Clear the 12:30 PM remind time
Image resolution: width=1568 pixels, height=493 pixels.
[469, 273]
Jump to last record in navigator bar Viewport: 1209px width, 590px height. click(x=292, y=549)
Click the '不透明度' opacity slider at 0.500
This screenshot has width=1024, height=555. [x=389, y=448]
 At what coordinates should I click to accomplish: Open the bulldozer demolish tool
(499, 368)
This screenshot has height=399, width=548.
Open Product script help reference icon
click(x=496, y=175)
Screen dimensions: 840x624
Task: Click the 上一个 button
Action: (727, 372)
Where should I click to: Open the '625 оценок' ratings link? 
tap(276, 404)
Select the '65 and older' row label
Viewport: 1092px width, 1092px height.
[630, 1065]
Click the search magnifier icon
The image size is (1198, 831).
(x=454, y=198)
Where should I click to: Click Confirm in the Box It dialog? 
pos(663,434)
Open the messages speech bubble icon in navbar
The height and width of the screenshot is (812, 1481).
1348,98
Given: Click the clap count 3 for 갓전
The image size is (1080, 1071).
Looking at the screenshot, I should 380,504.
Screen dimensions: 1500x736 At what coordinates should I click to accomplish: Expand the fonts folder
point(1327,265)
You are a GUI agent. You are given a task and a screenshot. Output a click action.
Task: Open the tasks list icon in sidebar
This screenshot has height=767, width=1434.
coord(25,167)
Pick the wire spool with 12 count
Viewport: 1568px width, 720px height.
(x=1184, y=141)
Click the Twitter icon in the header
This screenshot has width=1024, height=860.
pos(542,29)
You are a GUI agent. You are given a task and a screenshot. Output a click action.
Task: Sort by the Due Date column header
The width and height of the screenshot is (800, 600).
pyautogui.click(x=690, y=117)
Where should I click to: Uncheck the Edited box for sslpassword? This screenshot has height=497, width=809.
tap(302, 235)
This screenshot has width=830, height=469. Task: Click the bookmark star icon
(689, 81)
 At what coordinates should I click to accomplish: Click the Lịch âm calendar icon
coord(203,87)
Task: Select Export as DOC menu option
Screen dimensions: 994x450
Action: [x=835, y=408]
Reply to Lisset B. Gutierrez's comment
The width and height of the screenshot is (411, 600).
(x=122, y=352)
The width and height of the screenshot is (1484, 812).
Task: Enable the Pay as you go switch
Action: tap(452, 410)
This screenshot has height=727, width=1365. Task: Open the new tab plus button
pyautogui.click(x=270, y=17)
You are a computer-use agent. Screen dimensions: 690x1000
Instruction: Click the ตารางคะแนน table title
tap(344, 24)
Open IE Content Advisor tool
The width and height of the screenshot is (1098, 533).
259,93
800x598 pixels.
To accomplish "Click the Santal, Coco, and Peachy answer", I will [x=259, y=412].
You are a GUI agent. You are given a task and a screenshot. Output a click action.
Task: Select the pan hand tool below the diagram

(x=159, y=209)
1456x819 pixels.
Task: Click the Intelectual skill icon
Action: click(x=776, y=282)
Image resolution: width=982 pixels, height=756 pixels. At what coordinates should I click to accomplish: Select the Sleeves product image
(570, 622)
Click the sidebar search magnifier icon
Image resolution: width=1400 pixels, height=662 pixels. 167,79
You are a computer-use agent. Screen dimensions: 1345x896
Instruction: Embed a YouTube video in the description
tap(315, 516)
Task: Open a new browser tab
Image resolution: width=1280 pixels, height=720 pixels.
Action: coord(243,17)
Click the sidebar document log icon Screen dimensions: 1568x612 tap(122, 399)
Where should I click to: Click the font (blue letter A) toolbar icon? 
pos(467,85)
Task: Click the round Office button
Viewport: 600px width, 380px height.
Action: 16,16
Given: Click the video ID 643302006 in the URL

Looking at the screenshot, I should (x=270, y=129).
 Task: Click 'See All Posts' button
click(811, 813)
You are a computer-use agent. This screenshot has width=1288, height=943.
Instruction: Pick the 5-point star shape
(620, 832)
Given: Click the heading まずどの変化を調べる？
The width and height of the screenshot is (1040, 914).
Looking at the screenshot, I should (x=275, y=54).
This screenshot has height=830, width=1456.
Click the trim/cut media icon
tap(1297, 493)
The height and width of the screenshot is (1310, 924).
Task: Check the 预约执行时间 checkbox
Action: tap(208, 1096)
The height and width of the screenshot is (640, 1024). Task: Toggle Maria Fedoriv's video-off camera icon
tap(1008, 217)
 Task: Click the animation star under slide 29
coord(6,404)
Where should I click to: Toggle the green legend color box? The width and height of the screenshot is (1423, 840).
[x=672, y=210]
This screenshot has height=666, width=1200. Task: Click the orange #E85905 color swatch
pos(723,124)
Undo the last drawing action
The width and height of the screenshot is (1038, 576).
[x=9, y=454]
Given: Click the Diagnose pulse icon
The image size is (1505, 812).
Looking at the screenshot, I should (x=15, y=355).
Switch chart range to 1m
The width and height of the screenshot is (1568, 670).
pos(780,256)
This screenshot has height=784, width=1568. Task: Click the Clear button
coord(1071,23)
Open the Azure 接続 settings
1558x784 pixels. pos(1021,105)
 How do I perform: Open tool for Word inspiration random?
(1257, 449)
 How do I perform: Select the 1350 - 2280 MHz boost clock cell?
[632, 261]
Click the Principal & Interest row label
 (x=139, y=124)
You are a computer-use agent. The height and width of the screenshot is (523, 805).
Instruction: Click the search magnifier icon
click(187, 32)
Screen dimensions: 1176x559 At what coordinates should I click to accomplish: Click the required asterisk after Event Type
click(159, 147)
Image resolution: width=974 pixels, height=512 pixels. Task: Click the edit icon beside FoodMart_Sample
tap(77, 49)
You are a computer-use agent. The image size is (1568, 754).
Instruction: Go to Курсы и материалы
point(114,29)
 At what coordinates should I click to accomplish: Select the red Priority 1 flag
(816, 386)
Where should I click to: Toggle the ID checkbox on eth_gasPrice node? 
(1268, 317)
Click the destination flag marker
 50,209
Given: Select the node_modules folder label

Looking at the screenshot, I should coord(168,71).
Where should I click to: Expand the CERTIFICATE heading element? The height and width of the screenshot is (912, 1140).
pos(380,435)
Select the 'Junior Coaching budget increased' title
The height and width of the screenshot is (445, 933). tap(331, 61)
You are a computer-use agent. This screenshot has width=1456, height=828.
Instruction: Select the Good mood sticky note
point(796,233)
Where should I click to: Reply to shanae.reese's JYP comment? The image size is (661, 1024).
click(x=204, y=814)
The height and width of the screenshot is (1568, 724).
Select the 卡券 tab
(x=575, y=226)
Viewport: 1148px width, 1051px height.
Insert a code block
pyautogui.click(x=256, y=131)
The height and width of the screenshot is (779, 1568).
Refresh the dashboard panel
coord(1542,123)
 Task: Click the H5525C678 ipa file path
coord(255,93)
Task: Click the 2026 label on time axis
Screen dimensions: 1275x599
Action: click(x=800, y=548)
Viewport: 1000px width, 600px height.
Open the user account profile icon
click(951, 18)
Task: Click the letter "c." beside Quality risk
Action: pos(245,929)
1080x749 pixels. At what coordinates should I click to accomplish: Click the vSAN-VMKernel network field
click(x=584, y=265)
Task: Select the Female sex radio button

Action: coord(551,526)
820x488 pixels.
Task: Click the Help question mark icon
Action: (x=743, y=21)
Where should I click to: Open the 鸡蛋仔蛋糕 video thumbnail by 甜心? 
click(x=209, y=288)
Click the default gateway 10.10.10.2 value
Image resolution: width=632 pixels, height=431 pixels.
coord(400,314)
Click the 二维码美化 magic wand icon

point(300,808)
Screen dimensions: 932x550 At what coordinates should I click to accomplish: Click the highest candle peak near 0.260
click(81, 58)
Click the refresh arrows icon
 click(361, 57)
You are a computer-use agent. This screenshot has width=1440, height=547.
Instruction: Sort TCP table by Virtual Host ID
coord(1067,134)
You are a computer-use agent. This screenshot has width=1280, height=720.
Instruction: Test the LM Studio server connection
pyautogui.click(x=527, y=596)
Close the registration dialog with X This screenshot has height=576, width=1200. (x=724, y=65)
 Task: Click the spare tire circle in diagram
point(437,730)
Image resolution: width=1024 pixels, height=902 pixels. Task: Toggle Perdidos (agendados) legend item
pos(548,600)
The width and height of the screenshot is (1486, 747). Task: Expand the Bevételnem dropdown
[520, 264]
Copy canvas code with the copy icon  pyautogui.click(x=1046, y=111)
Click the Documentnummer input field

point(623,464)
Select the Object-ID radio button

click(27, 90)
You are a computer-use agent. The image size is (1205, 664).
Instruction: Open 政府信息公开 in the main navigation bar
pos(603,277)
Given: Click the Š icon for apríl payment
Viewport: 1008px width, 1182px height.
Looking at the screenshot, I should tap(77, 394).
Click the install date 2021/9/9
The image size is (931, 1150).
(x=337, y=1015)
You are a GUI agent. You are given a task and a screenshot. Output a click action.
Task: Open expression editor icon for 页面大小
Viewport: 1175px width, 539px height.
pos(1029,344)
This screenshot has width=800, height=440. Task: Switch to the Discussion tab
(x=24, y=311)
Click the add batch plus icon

Work request: Among the records above, only the lines between the line holding "Task: Click the spare tire circle in diagram" and the line holding "Given: Click the Š icon for apríl payment", inclusive, are to be output, exactly as written.

Task output:
 Task: Click the spare tire circle in diagram
point(437,730)
Image resolution: width=1024 pixels, height=902 pixels. Task: Toggle Perdidos (agendados) legend item
pos(548,600)
The width and height of the screenshot is (1486, 747). Task: Expand the Bevételnem dropdown
[520, 264]
Copy canvas code with the copy icon  pyautogui.click(x=1046, y=111)
Click the Documentnummer input field

point(623,464)
Select the Object-ID radio button

click(27, 90)
You are a computer-use agent. The image size is (1205, 664).
Instruction: Open 政府信息公开 in the main navigation bar
pos(603,277)
Given: Click the Š icon for apríl payment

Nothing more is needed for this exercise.